## Zu lösende Aufgaben:
(a) Worauf müssten Unternehmen laut dem Artikel über Mitarbeiterbindung setzen, um viel weniger recruiten zu müssen?
(b) Ändere im Artikel über Mitarbeiterbindung den Abschnitt, der mit „Immer mehr Budget“ beginnt und bis einschließlich „Vakanz gefüllt werden.“ reicht, indem du „Stellenanzeigen“ durch „Jobanzeigen“ ersetzt.

## Extrahierter Text:
+---+

Immer mehr Budget und Personal fließen in die Besetzung offener Stellen. Dabei müssten Unternehmen viel weniger recruiten, wenn sie auf stärkere Mitarbeiterbindung setzen würden. Wir schauen in diesem Artikel darauf, warum sich Investitionen in die Zufriedenheit der Angestellten langfristig auszahlen und mit welchen Maßnahmen man der Fluktuation von Mitarbeitenden vorbeugt.
Vielleicht kennst du das Szenario: Schon wieder haben ein paar Kolleg:innen gekündigt, sie wurden von der Konkurrenz abgeworben oder sie wollen „den nächsten Schritt“ in einem anderen Unternehmen machen.
Für die Besetzung der offenen Positionen werden alle Register gezogen: aufwändige Stellenanzeigen, kostspieliges Headhunting, zeitintensive Bewerbungsrunden. Trotzdem dauert es und ehe eine Stelle besetzt ist, muss schon eine neue Vakanz gefüllt werden.

+---+

## Eingabedaten:
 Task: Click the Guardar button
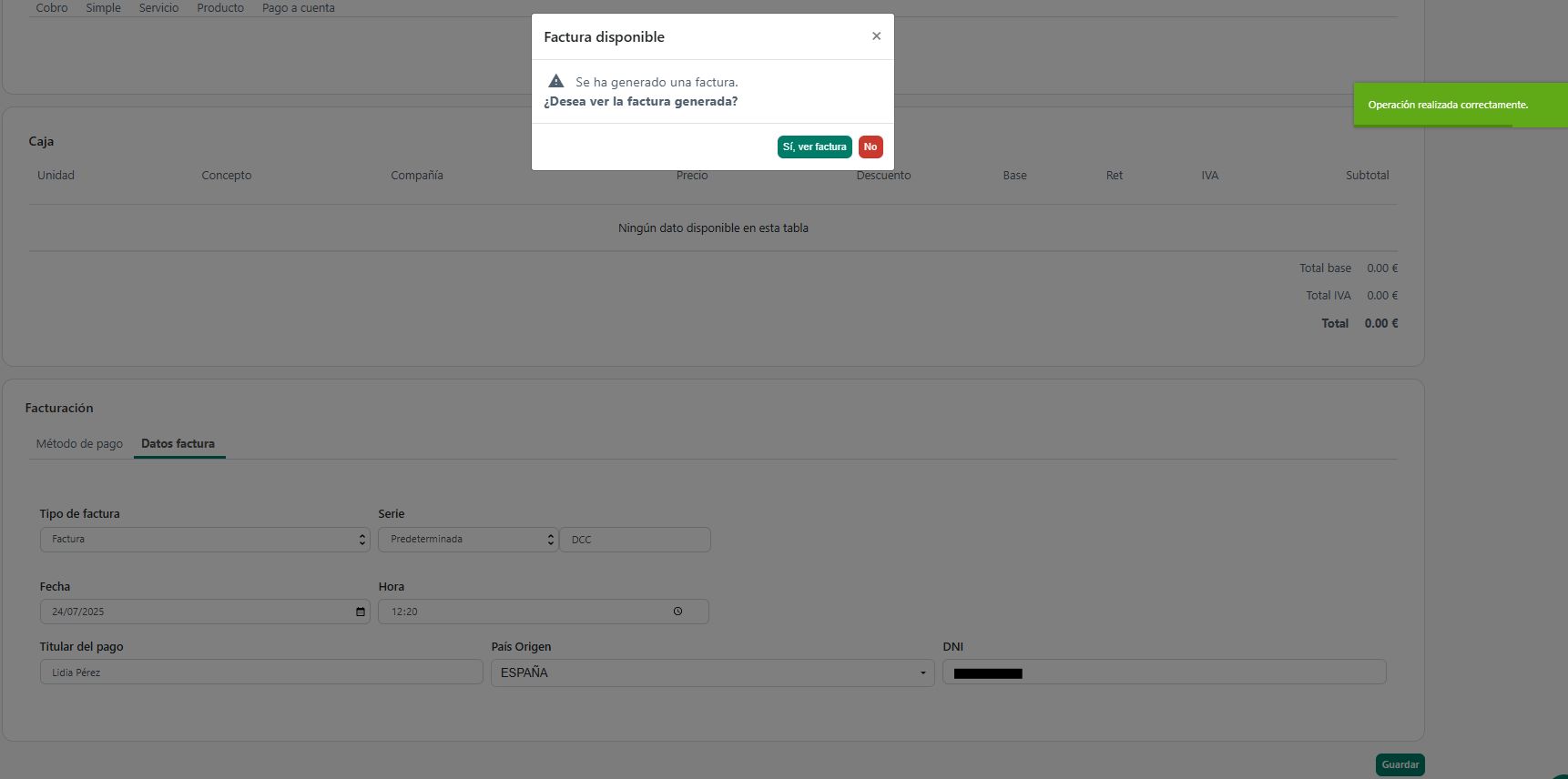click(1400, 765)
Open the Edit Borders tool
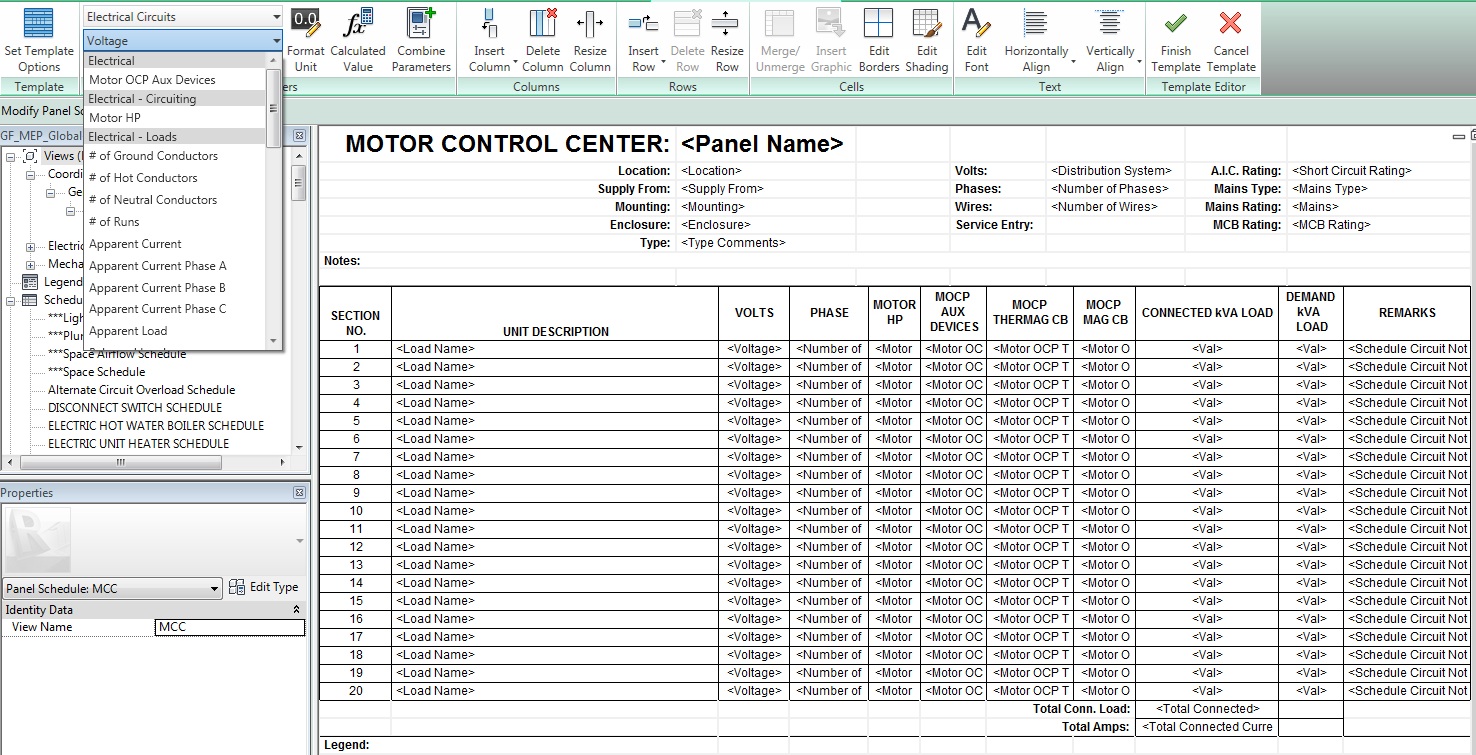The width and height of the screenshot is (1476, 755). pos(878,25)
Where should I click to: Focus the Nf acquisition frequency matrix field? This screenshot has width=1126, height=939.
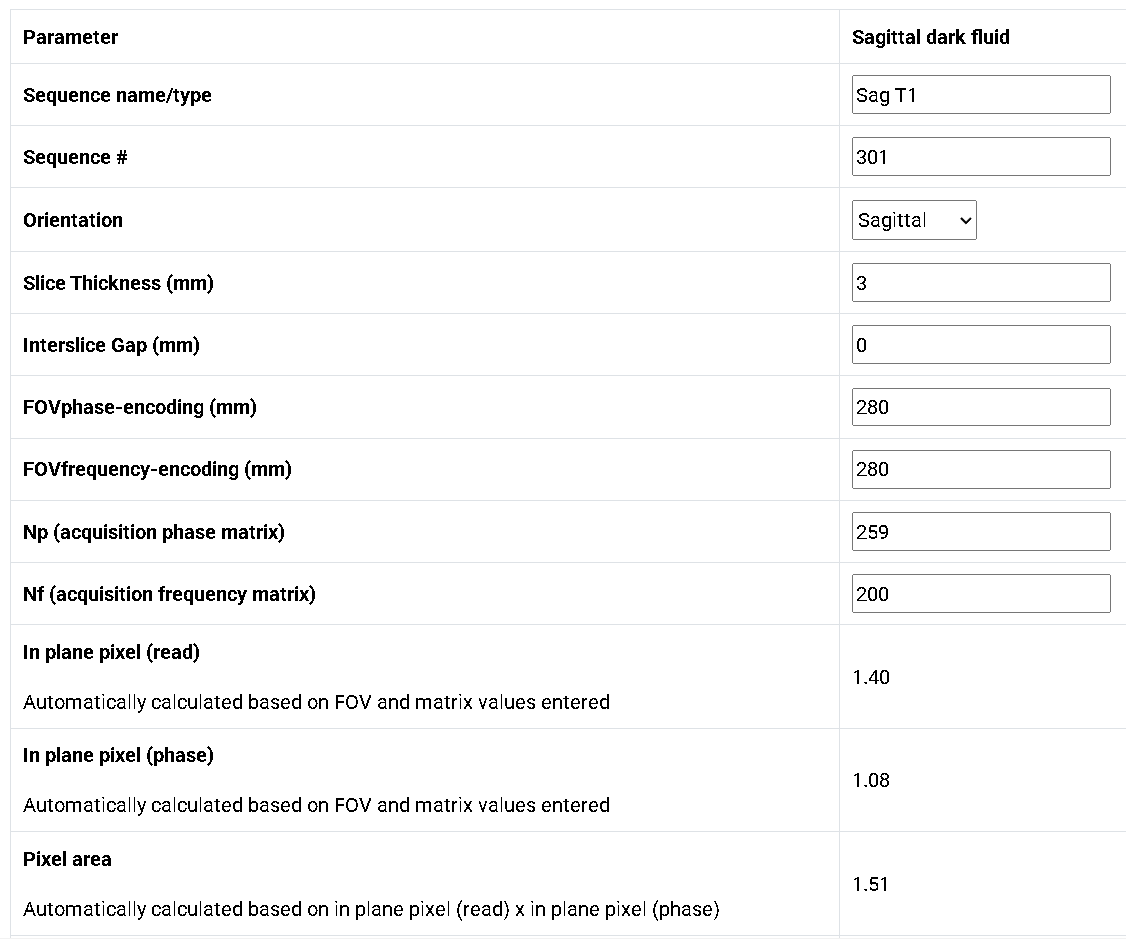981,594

+---+

## Antworten zu Aufgaben:
(a) Auf stärkere Mitarbeiterbindung.

(b)
Immer mehr Budget und Personal fließen in die Besetzung offener Stellen. Dabei müssten Unternehmen viel weniger recruiten, wenn sie auf stärkere Mitarbeiterbindung setzen würden. Wir schauen in diesem Artikel darauf, warum sich Investitionen in die Zufriedenheit der Angestellten langfristig auszahlen und mit welchen Maßnahmen man der Fluktuation von Mitarbeitenden vorbeugt.
Vielleicht kennst du das Szenario: Schon wieder haben ein paar Kolleg:innen gekündigt, sie wurden von der Konkurrenz abgeworben oder sie wollen „den nächsten Schritt“ in einem anderen Unternehmen machen.
Für die Besetzung der offenen Positionen werden alle Register gezogen: aufwändige Jobanzeigen, kostspieliges Headhunting, zeitintensive Bewerbungsrunden. Trotzdem dauert es und ehe eine Stelle besetzt ist, muss schon eine neue Vakanz gefüllt werden.